**AVAILABLE RECORDS:**

************

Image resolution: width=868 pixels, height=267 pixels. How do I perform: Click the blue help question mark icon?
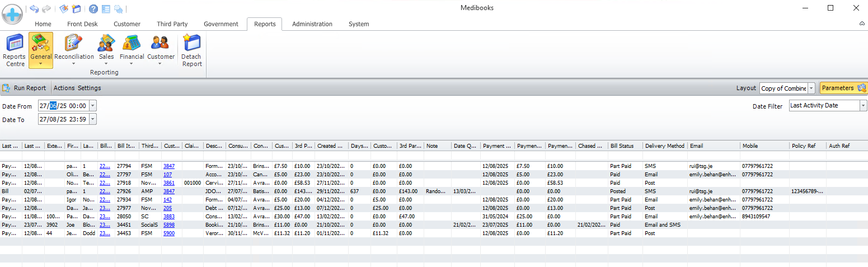point(93,9)
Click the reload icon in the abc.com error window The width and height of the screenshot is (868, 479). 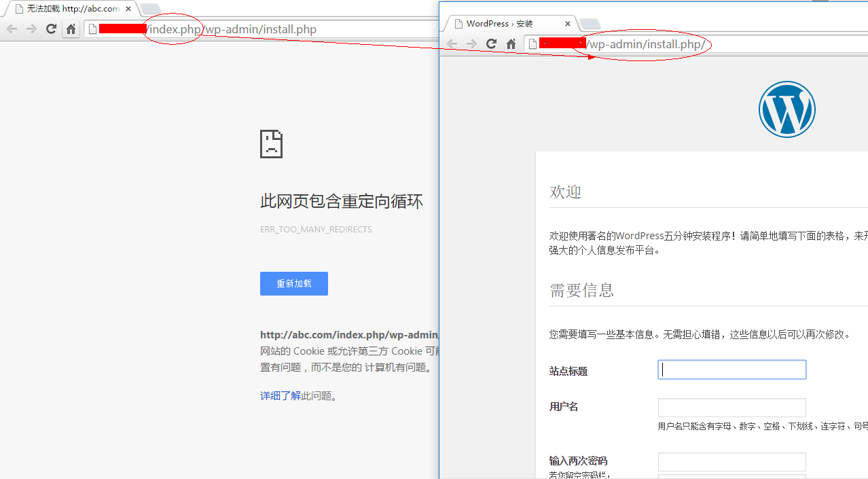[x=51, y=29]
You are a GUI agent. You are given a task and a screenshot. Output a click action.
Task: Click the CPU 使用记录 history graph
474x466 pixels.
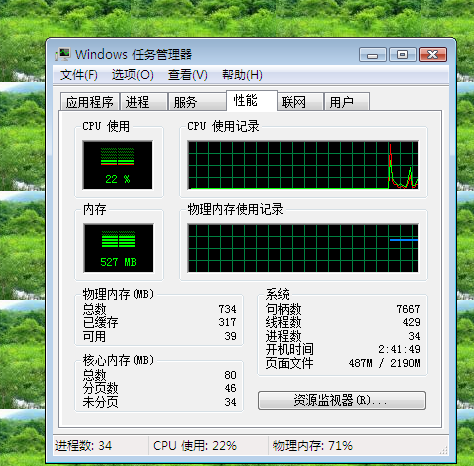pos(303,165)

************

What you set down should be exactly the lines from the line containing "Task: Click the CPU 使用记录 history graph" to the last line of the entries above, both included, with no pictures.

Task: Click the CPU 使用记录 history graph
474x466 pixels.
pos(303,165)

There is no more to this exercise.